Vianney -  2010-03-03 08:13:15

Il n’est pas question...

...pour un simple fidèle de “juger” qui que ce soit, mais ce n’est pas non plus ce que demande saint Paul : il nous demande de comparer les enseignements. C’est donc qu’il estime tout fidèle, armé de sa foi, suffisamment “compétent” pour cela. Même en laissant le soin aux théologiens de déterminer le degré d’autorité de Quanta Cura et de Dignitatis Humanæ, ces documents sont d’ordre doctrinal, ils prétendent s’appuyer sur la Révélation, et ils s’adressent à l’Eglise universelle. La principale différence entre les deux, c’est que l’enseignement de Pie IX est conforme à celui de ses prédécesseurs, proches ou lointains (le pape en cite plusieurs, de saint Léon à Grégoire XVI), ce qui n’est pas le cas de celui de Vatican II. Le R.P. Congar, expert chargé de la question, a même reconnu après coup que Dignitatis Humanæ n’avait aucun fondement dans l’Ecriture Sainte ! Une autre différence est que Pie IX condamne explicitement les contradicteurs, tout comme saint Pie X d’ailleurs. Ce dernier a même imposé à tous les prêtres le serment antimoderniste.

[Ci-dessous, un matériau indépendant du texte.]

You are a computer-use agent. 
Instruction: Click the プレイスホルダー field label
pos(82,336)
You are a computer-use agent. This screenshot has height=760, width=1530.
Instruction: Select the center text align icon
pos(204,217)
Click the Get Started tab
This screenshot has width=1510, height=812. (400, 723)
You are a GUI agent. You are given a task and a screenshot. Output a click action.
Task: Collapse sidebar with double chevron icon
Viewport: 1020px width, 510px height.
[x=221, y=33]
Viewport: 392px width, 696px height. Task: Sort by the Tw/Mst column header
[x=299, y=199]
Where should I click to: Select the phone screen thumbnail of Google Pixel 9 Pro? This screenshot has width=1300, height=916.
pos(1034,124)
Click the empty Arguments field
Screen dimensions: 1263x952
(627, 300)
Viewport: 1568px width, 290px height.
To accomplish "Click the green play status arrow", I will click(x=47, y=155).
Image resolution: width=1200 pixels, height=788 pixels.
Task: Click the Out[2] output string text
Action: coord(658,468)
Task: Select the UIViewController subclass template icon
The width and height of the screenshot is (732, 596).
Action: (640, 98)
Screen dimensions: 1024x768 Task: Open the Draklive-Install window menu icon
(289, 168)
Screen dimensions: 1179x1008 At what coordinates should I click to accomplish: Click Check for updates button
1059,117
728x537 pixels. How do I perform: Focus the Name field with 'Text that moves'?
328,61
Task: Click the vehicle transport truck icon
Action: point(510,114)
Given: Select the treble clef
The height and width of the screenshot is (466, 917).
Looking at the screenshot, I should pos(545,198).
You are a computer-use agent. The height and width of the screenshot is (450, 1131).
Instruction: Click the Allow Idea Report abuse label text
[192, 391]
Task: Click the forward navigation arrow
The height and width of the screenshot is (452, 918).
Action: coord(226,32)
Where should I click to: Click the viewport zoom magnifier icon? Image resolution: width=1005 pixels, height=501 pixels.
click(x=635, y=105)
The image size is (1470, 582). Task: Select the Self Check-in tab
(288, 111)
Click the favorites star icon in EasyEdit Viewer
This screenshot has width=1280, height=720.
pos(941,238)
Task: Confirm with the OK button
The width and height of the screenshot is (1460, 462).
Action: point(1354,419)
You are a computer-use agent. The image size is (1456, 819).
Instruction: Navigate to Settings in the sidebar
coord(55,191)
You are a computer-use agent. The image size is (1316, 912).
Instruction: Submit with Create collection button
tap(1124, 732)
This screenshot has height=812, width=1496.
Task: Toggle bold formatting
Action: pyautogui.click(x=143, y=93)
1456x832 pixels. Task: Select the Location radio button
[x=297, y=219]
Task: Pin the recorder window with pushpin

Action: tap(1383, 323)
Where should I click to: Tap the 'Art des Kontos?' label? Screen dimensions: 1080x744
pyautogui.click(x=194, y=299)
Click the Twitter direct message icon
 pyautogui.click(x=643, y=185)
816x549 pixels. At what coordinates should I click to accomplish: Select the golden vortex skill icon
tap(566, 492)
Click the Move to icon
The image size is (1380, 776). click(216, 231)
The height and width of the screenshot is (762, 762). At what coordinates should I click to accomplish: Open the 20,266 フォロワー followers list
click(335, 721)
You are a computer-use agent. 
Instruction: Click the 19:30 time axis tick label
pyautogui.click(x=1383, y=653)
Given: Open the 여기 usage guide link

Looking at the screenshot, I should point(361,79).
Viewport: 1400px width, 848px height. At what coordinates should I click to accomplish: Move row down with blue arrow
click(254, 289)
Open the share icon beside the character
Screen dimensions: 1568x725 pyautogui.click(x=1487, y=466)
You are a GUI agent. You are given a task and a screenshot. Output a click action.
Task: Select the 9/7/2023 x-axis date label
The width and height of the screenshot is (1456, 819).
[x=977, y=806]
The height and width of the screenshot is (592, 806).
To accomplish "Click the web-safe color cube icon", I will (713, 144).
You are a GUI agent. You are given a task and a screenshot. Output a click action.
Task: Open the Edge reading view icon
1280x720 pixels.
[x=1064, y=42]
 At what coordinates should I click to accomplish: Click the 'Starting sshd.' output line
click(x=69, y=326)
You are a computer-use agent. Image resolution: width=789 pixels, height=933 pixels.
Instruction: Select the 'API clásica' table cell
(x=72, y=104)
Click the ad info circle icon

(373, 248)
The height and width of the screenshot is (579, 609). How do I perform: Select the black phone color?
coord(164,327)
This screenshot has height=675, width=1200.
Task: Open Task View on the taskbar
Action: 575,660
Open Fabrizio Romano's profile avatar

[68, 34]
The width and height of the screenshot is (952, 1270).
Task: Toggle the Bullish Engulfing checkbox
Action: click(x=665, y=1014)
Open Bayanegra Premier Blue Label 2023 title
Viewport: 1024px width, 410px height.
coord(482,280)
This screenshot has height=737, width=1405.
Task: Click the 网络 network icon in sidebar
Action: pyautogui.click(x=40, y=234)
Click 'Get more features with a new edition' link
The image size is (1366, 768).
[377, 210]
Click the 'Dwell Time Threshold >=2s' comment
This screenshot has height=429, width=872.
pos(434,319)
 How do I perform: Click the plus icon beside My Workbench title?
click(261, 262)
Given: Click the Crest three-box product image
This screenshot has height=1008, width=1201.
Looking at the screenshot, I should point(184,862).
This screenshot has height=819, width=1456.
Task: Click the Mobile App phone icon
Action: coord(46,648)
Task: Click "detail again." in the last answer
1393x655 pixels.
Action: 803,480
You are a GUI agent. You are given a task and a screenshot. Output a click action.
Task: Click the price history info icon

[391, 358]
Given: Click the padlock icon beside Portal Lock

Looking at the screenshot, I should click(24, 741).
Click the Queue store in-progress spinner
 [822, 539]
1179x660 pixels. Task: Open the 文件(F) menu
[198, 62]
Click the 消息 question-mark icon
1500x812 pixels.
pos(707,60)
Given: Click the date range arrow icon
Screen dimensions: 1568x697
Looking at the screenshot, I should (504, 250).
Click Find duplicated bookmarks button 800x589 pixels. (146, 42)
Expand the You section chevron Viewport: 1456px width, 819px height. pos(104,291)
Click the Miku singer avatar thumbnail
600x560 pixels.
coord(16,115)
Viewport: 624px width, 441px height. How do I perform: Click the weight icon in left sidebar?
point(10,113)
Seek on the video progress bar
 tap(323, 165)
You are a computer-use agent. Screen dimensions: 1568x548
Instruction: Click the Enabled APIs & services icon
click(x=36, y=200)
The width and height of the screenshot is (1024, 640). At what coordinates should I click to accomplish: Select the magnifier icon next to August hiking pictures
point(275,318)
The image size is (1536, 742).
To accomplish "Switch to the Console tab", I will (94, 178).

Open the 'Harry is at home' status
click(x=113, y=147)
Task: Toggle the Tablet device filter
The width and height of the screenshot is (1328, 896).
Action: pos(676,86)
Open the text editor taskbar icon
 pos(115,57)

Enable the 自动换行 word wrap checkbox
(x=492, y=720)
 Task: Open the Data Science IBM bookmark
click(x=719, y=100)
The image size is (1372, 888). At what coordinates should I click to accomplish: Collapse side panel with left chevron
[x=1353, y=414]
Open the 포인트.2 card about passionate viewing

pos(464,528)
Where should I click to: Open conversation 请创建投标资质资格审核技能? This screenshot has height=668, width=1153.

Cependant si Pierre n'est pas Pierre l'Eglise n'est plus Eglise !

L’Eglise est une personne morale, elle ne se résume pas à un homme. Vous voulez voir en lui une sorte d’assurance “omnium”, mais l’Eglise, je l’ai déjà expliqué ailleurs, ne vous suit pas sur ce point : et là, il ne s’agit plus de l’opinion de simples théologiens, mais de constitutions apostoliques, de décrets, etc. ayant pour auteurs des papes (Innocent III, Paul IV, saint Pie V) très sourcilleux sur les prérogatives attachées aux successeurs de Pierre. V. N.B. Il ne s’agit pas non plus seulement de cas purement théoriques : j’ai rappelé le jugement de l’Eglise sur le pape Honorius, et l’opposition de saints évêques au pape Pascal II. Paul IV, quant à lui, visait un ou plusieurs cardinaux “papabile” : le futur saint Pie V, grand inquisiteur à l’époque, avait été chargé de l’enquête, il connaissait bien le dossier, et il a confirmé la législation de Paul IV.